RECORDS SHOWN
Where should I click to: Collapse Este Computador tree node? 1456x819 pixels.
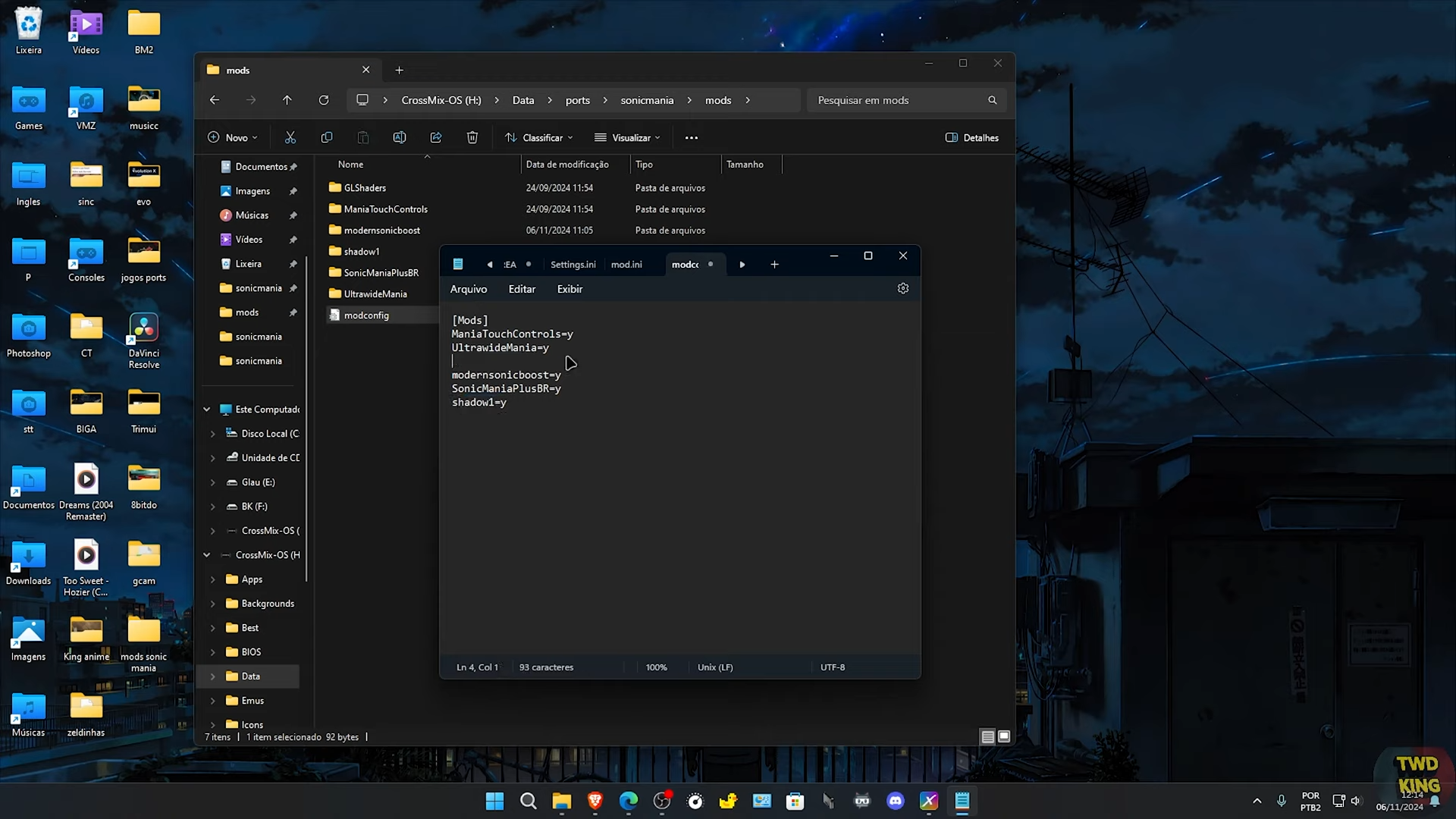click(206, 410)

---

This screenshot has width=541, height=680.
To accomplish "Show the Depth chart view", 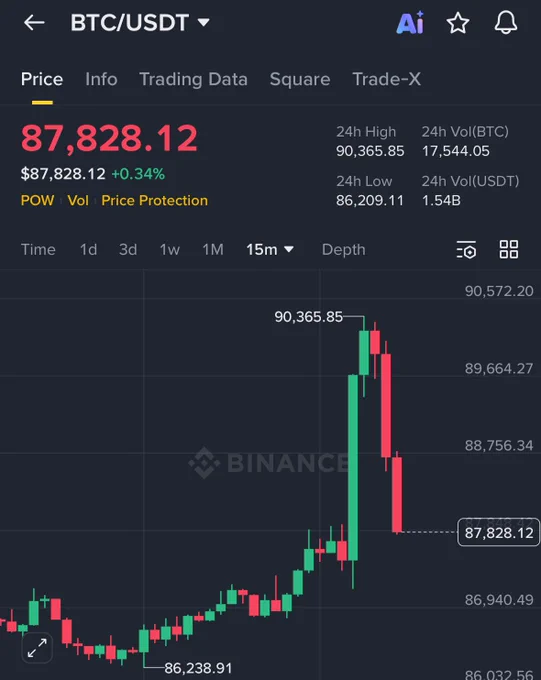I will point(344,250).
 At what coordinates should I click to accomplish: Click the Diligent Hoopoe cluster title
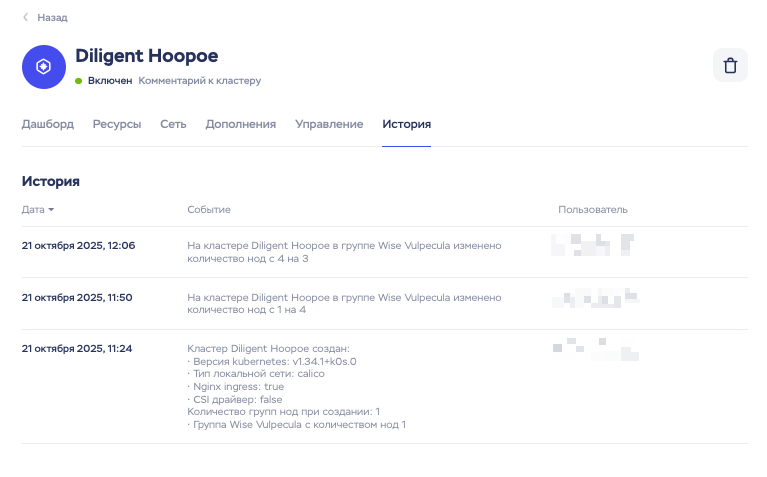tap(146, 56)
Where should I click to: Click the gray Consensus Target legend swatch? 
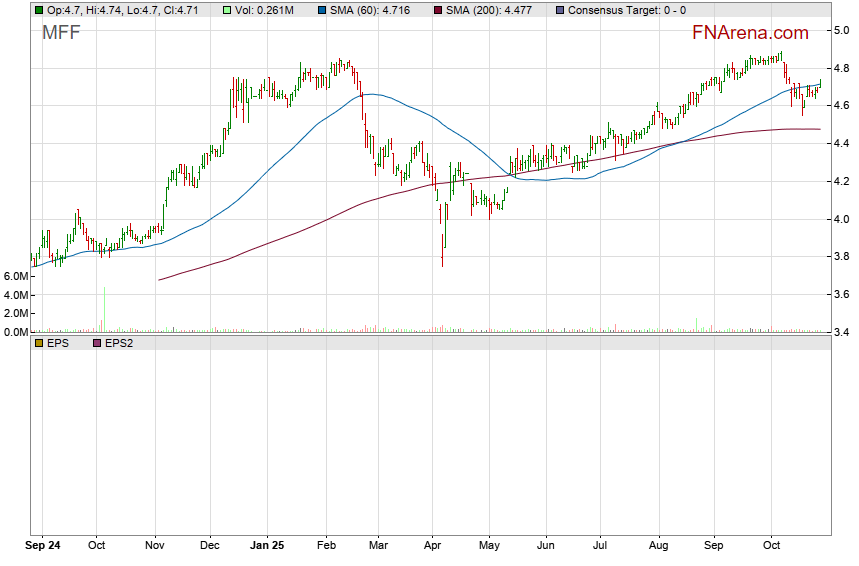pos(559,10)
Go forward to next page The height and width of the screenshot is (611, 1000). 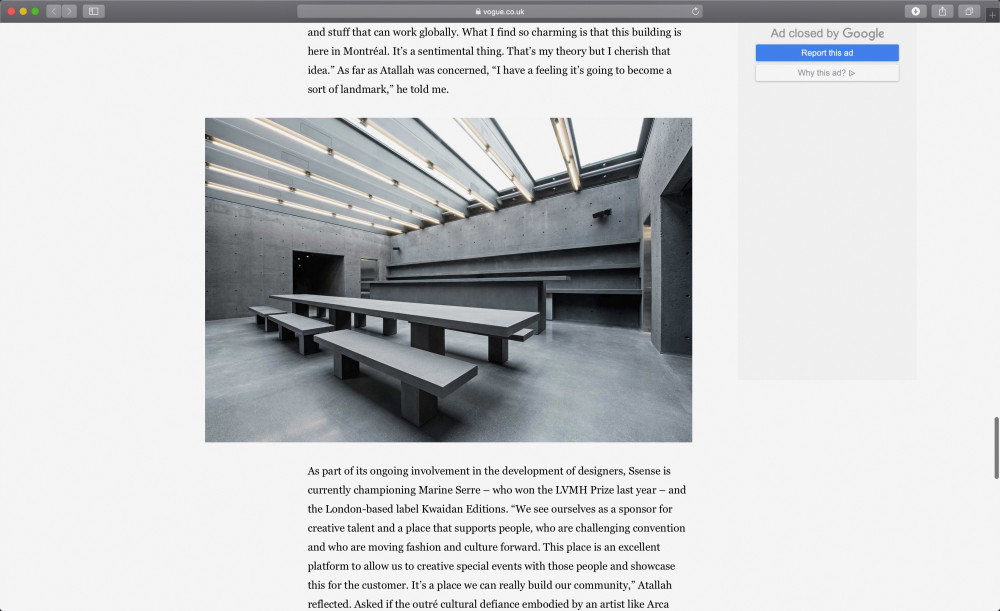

...

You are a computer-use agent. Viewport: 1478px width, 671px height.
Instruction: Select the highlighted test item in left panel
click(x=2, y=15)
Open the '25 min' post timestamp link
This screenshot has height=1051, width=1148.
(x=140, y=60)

TASK OBJECTIVE
Put the entries from the line with "Where should I click to: Click" up to and including the line with "Go forward to" into a Markdown table with the columns Row and Line, skipping blank lines. Leave the pictures out of the answer.

OUTPUT OF THE TASK
| Row | Line |
|---|---|
| 1 | Where should I click to: Click the gray Consensus Target legend swatch?  |
| 2 | pos(559,10) |
| 3 | Go forward to next page The height and width of the screenshot is (611, 1000).  |